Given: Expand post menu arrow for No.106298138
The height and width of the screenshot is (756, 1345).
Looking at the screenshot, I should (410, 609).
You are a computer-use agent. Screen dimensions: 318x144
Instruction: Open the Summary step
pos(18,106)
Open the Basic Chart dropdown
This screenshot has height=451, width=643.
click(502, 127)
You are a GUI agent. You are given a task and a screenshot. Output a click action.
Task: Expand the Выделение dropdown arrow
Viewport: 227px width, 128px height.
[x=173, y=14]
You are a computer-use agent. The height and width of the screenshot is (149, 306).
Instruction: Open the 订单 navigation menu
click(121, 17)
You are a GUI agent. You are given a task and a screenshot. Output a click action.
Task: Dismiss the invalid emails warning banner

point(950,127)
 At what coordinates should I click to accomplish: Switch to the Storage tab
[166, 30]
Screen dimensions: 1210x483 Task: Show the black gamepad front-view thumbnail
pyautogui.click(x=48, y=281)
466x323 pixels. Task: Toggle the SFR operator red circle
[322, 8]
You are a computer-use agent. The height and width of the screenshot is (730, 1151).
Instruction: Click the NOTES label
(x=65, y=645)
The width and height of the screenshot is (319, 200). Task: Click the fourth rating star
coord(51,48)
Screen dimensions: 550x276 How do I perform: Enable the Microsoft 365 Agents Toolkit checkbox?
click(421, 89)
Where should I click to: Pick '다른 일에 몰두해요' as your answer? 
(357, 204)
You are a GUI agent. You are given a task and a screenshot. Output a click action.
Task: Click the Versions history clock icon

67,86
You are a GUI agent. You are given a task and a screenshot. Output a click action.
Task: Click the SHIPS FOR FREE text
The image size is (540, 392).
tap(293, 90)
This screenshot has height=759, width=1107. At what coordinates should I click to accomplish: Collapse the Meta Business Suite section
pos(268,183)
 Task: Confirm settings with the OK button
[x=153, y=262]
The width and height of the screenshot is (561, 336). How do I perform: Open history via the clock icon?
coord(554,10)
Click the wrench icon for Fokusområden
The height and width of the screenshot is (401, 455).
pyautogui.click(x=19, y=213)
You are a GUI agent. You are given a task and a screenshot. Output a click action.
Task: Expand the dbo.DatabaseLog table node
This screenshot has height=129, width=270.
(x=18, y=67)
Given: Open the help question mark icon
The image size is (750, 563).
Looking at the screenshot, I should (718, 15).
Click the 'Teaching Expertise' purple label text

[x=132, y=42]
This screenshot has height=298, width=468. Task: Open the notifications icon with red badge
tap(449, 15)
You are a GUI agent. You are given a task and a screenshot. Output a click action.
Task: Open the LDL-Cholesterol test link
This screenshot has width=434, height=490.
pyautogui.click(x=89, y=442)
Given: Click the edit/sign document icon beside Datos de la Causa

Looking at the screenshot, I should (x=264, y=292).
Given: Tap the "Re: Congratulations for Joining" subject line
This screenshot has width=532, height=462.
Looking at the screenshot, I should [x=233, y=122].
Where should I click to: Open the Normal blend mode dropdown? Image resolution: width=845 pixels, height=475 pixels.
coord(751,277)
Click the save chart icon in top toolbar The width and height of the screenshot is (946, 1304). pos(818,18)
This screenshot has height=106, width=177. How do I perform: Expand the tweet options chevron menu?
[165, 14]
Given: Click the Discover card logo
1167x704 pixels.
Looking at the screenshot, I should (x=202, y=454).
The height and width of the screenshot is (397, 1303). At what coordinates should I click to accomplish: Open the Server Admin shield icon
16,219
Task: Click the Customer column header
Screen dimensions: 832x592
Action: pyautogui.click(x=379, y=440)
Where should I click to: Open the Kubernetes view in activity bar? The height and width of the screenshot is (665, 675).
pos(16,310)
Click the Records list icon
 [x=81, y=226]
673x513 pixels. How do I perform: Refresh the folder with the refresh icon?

:: Work to do ::
Extract every one of the entries above, reproducing each line verbatim.

:: Completed task ::
Given: Expand post menu arrow for No.106298138
The height and width of the screenshot is (756, 1345).
Looking at the screenshot, I should (410, 609).
You are a computer-use agent. Screen dimensions: 318x144
Instruction: Open the Summary step
pos(18,106)
Open the Basic Chart dropdown
This screenshot has height=451, width=643.
click(502, 127)
You are a GUI agent. You are given a task and a screenshot. Output a click action.
Task: Expand the Выделение dropdown arrow
Viewport: 227px width, 128px height.
[x=173, y=14]
You are a computer-use agent. The height and width of the screenshot is (149, 306).
Instruction: Open the 订单 navigation menu
click(121, 17)
You are a GUI agent. You are given a task and a screenshot. Output a click action.
Task: Dismiss the invalid emails warning banner

point(950,127)
 At what coordinates should I click to accomplish: Switch to the Storage tab
[166, 30]
Screen dimensions: 1210x483 Task: Show the black gamepad front-view thumbnail
pyautogui.click(x=48, y=281)
466x323 pixels. Task: Toggle the SFR operator red circle
[322, 8]
You are a computer-use agent. The height and width of the screenshot is (730, 1151).
Instruction: Click the NOTES label
(x=65, y=645)
The width and height of the screenshot is (319, 200). Task: Click the fourth rating star
coord(51,48)
Screen dimensions: 550x276 How do I perform: Enable the Microsoft 365 Agents Toolkit checkbox?
click(421, 89)
Where should I click to: Pick '다른 일에 몰두해요' as your answer? 
(357, 204)
You are a GUI agent. You are given a task and a screenshot. Output a click action.
Task: Click the Versions history clock icon

67,86
You are a GUI agent. You are given a task and a screenshot. Output a click action.
Task: Click the SHIPS FOR FREE text
The image size is (540, 392).
tap(293, 90)
This screenshot has height=759, width=1107. At what coordinates should I click to accomplish: Collapse the Meta Business Suite section
pos(268,183)
 Task: Confirm settings with the OK button
[x=153, y=262]
The width and height of the screenshot is (561, 336). How do I perform: Open history via the clock icon?
coord(554,10)
Click the wrench icon for Fokusområden
The height and width of the screenshot is (401, 455).
pyautogui.click(x=19, y=213)
You are a GUI agent. You are given a task and a screenshot. Output a click action.
Task: Expand the dbo.DatabaseLog table node
This screenshot has height=129, width=270.
(x=18, y=67)
Given: Open the help question mark icon
The image size is (750, 563).
Looking at the screenshot, I should (718, 15).
Click the 'Teaching Expertise' purple label text

[x=132, y=42]
This screenshot has height=298, width=468. Task: Open the notifications icon with red badge
tap(449, 15)
You are a GUI agent. You are given a task and a screenshot. Output a click action.
Task: Open the LDL-Cholesterol test link
This screenshot has width=434, height=490.
pyautogui.click(x=89, y=442)
Given: Click the edit/sign document icon beside Datos de la Causa

Looking at the screenshot, I should (x=264, y=292).
Given: Tap the "Re: Congratulations for Joining" subject line
This screenshot has width=532, height=462.
Looking at the screenshot, I should [x=233, y=122].
Where should I click to: Open the Normal blend mode dropdown? Image resolution: width=845 pixels, height=475 pixels.
coord(751,277)
Click the save chart icon in top toolbar The width and height of the screenshot is (946, 1304). pos(818,18)
This screenshot has height=106, width=177. How do I perform: Expand the tweet options chevron menu?
[165, 14]
Given: Click the Discover card logo
1167x704 pixels.
Looking at the screenshot, I should (x=202, y=454).
The height and width of the screenshot is (397, 1303). At what coordinates should I click to accomplish: Open the Server Admin shield icon
16,219
Task: Click the Customer column header
Screen dimensions: 832x592
Action: pyautogui.click(x=379, y=440)
Where should I click to: Open the Kubernetes view in activity bar? The height and width of the screenshot is (665, 675).
pos(16,310)
Click the Records list icon
 [x=81, y=226]
673x513 pixels. How do I perform: Refresh the folder with the refresh icon?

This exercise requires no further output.